Is this a question?  I'm not sure I understand the meaning here?

Ira

> 
> Jason
Jason Gunthorpe Jan. 29, 2019, 11:19 p.m. UTC | #5
On Tue, Jan 29, 2019 at 10:50:05AM -0800, Ira Weiny wrote:
> > .. and I'm looking at some of the other conversions here.. *most
> > likely* any caller that is manipulating rlimit for get_user_pages
> > should really be calling get_user_pages_longterm, so they should not
> > be converted to use _fast?
> 
> Is this a question?  I'm not sure I understand the meaning here?

More an invitation to disprove the statement

Jason
Ira Weiny Jan. 30, 2019, 6:01 p.m. UTC | #6
> 
> On Tue, Jan 29, 2019 at 10:50:05AM -0800, Ira Weiny wrote:
> > > .. and I'm looking at some of the other conversions here.. *most
> > > likely* any caller that is manipulating rlimit for get_user_pages
> > > should really be calling get_user_pages_longterm, so they should not
> > > be converted to use _fast?
> >
> > Is this a question?  I'm not sure I understand the meaning here?
> 
> More an invitation to disprove the statement

Generally I agree.  But would be best if we could get fast GUP for performance.  I have not worked out if that will be possible with the final "longterm" solutions.

IRa

> 
> Jason
Jan Kara Jan. 31, 2019, 10:04 a.m. UTC | #7
On Wed 30-01-19 18:01:33, Weiny, Ira wrote:
> > 
> > On Tue, Jan 29, 2019 at 10:50:05AM -0800, Ira Weiny wrote:
> > > > .. and I'm looking at some of the other conversions here.. *most
> > > > likely* any caller that is manipulating rlimit for get_user_pages
> > > > should really be calling get_user_pages_longterm, so they should not
> > > > be converted to use _fast?
> > >
> > > Is this a question?  I'm not sure I understand the meaning here?
> > 
> > More an invitation to disprove the statement
> 
> Generally I agree.  But would be best if we could get fast GUP for
> performance.  I have not worked out if that will be possible with the
> final "longterm" solutions.

Initially probably not, longer-term it might be added if there are
performance data supporting that (i.e., showing real workload that would
benefit).
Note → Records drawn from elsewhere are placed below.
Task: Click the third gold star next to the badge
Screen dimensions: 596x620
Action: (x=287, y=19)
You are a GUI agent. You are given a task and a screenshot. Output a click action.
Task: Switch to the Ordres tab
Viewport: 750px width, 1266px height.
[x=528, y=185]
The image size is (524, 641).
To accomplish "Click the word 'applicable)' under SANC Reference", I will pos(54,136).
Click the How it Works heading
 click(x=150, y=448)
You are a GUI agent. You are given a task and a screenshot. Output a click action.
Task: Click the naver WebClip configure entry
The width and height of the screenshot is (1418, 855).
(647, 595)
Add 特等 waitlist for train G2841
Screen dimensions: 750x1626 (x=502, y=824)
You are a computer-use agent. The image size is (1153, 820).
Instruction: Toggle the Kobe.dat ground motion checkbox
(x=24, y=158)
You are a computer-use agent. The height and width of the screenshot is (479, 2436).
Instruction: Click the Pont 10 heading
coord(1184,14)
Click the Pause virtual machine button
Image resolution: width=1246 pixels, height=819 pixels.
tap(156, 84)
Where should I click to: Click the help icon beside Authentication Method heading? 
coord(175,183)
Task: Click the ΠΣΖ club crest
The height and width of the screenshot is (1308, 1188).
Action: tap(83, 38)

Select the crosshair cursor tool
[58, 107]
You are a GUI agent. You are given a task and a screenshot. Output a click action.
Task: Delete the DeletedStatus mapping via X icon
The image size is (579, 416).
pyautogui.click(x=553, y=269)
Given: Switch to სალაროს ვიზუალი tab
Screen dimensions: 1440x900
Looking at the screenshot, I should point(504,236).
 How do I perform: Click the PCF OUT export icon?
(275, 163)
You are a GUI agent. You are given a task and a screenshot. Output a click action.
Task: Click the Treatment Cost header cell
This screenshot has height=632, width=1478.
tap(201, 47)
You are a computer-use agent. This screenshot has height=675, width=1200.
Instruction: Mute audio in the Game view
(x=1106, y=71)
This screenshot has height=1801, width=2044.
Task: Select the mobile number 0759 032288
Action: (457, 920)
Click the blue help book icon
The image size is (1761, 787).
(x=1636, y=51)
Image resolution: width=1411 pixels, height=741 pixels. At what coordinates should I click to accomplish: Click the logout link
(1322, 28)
In principle there's nothing that would prevent gup_fast like
functionality for long-term pins but I expect there will be always
additional overhead (compared to plain gup_fast()) of establishing
something like leases to identify long-term pins. But we haven't figured
out the details yet. For now we concentrate on fixing short-term pins and
issues with those.

								Honza
diff mbox series

Patch

diff --git a/drivers/infiniband/hw/qib/qib_user_pages.c b/drivers/infiniband/hw/qib/qib_user_pages.c
index 602387bf98e7..e4114aad4a2f 100644
--- a/drivers/infiniband/hw/qib/qib_user_pages.c
+++ b/drivers/infiniband/hw/qib/qib_user_pages.c
@@ -49,43 +49,6 @@  static void __qib_release_user_pages(struct page **p, size_t num_pages,
 	}
 }
 
-/*
- * Call with current->mm->mmap_sem held.
- */
-static int __qib_get_user_pages(unsigned long start_page, size_t num_pages,
-				struct page **p)
-{
-	unsigned long lock_limit;
-	size_t got;
-	int ret;
-
-	lock_limit = rlimit(RLIMIT_MEMLOCK) >> PAGE_SHIFT;
-
-	if (num_pages > lock_limit && !capable(CAP_IPC_LOCK)) {
-		ret = -ENOMEM;
-		goto bail;
-	}
-
-	for (got = 0; got < num_pages; got += ret) {
-		ret = get_user_pages(start_page + got * PAGE_SIZE,
-				     num_pages - got,
-				     FOLL_WRITE | FOLL_FORCE,
-				     p + got, NULL);
-		if (ret < 0)
-			goto bail_release;
-	}
-
-	atomic64_add(num_pages, &current->mm->pinned_vm);
-
-	ret = 0;
-	goto bail;
-
-bail_release:
-	__qib_release_user_pages(p, got, 0);
-bail:
-	return ret;
-}
-
 /**
  * qib_map_page - a safety wrapper around pci_map_page()
  *
@@ -137,26 +100,40 @@  int qib_map_page(struct pci_dev *hwdev, struct page *page, dma_addr_t *daddr)
 int qib_get_user_pages(unsigned long start_page, size_t num_pages,
 		       struct page **p)
 {
+	unsigned long locked, lock_limit;
+	size_t got;
 	int ret;
 
-	down_write(&current->mm->mmap_sem);
+	lock_limit = rlimit(RLIMIT_MEMLOCK) >> PAGE_SHIFT;
+	locked = atomic64_add_return(num_pages, &current->mm->pinned_vm);
 
-	ret = __qib_get_user_pages(start_page, num_pages, p);
+	if (locked > lock_limit && !capable(CAP_IPC_LOCK)) {
+		ret = -ENOMEM;
+		goto bail;
+	}
 
-	up_write(&current->mm->mmap_sem);
+	for (got = 0; got < num_pages; got += ret) {
+		ret = get_user_pages_fast(start_page + got * PAGE_SIZE,
+				     num_pages - got,
+				     FOLL_WRITE | FOLL_FORCE,
+				     p + got);
+		if (ret < 0)
+			goto bail_release;
+	}
 
+	return 0;
+bail_release:
+	__qib_release_user_pages(p, got, 0);
+bail:
+	atomic64_sub(num_pages, &current->mm->pinned_vm);
 	return ret;
 }
 
 void qib_release_user_pages(struct page **p, size_t num_pages)
 {
-	if (current->mm) /* during close after signal, mm can be NULL */
-		down_write(&current->mm->mmap_sem);
-
 	__qib_release_user_pages(p, num_pages, 1);
 
-	if (current->mm) {
+	if (current->mm) { /* during close after signal, mm can be NULL */
 		atomic64_sub(num_pages, &current->mm->pinned_vm);
-		up_write(&current->mm->mmap_sem);
 	}
 }